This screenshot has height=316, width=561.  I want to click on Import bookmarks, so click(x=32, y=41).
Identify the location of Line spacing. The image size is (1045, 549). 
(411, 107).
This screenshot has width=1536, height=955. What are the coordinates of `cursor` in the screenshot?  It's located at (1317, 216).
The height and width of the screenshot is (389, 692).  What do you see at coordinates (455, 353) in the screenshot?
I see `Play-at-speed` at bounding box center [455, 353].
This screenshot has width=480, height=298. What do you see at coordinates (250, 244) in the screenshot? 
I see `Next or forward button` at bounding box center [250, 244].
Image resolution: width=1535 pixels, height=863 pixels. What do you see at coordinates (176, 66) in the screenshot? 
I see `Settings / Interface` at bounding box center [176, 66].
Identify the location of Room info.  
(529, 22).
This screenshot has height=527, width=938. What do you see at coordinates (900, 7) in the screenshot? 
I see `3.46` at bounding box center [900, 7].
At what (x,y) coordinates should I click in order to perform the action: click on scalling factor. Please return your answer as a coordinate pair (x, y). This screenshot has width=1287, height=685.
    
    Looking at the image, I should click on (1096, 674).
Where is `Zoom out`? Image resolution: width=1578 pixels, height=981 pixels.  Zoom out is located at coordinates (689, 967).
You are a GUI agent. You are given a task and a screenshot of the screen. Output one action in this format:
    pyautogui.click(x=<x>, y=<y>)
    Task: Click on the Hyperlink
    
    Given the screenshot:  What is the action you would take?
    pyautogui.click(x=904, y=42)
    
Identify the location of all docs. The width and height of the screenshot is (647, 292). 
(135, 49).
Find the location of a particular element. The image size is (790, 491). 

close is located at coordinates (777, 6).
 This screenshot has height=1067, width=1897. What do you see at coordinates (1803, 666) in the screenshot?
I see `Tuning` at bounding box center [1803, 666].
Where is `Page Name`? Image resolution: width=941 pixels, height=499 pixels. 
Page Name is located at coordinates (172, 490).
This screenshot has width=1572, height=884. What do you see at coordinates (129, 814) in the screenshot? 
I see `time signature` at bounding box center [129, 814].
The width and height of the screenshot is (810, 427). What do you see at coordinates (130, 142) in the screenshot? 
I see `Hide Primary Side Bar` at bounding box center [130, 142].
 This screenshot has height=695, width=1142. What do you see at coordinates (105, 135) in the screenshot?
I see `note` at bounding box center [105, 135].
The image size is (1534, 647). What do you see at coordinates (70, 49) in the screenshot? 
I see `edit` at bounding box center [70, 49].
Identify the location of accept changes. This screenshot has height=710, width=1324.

= = = =

Exercise prompt:
Copy every entry above word for word, line by line.

Solution to this exercise:
This screenshot has height=316, width=561.  I want to click on Import bookmarks, so click(x=32, y=41).
Identify the location of Line spacing. The image size is (1045, 549). 
(411, 107).
This screenshot has width=1536, height=955. What are the coordinates of `cursor` in the screenshot?  It's located at (1317, 216).
The height and width of the screenshot is (389, 692).  What do you see at coordinates (455, 353) in the screenshot?
I see `Play-at-speed` at bounding box center [455, 353].
This screenshot has width=480, height=298. What do you see at coordinates (250, 244) in the screenshot? 
I see `Next or forward button` at bounding box center [250, 244].
Image resolution: width=1535 pixels, height=863 pixels. What do you see at coordinates (176, 66) in the screenshot? 
I see `Settings / Interface` at bounding box center [176, 66].
Identify the location of Room info.  
(529, 22).
This screenshot has height=527, width=938. What do you see at coordinates (900, 7) in the screenshot? 
I see `3.46` at bounding box center [900, 7].
At what (x,y) coordinates should I click in order to perform the action: click on scalling factor. Please return your answer as a coordinate pair (x, y). This screenshot has width=1287, height=685.
    
    Looking at the image, I should click on (1096, 674).
Where is `Zoom out`? Image resolution: width=1578 pixels, height=981 pixels.  Zoom out is located at coordinates (689, 967).
You are a GUI agent. You are given a task and a screenshot of the screen. Output one action in this format:
    pyautogui.click(x=<x>, y=<y>)
    Task: Click on the Hyperlink
    
    Given the screenshot:  What is the action you would take?
    pyautogui.click(x=904, y=42)
    
Identify the location of all docs. The width and height of the screenshot is (647, 292). 
(135, 49).
Find the location of a particular element. The image size is (790, 491). 

close is located at coordinates (777, 6).
 This screenshot has height=1067, width=1897. What do you see at coordinates (1803, 666) in the screenshot?
I see `Tuning` at bounding box center [1803, 666].
Where is `Page Name`? Image resolution: width=941 pixels, height=499 pixels. 
Page Name is located at coordinates (172, 490).
This screenshot has width=1572, height=884. What do you see at coordinates (129, 814) in the screenshot? 
I see `time signature` at bounding box center [129, 814].
The width and height of the screenshot is (810, 427). What do you see at coordinates (130, 142) in the screenshot? 
I see `Hide Primary Side Bar` at bounding box center [130, 142].
 This screenshot has height=695, width=1142. What do you see at coordinates (105, 135) in the screenshot?
I see `note` at bounding box center [105, 135].
The image size is (1534, 647). What do you see at coordinates (70, 49) in the screenshot? 
I see `edit` at bounding box center [70, 49].
Identify the location of accept changes. This screenshot has height=710, width=1324.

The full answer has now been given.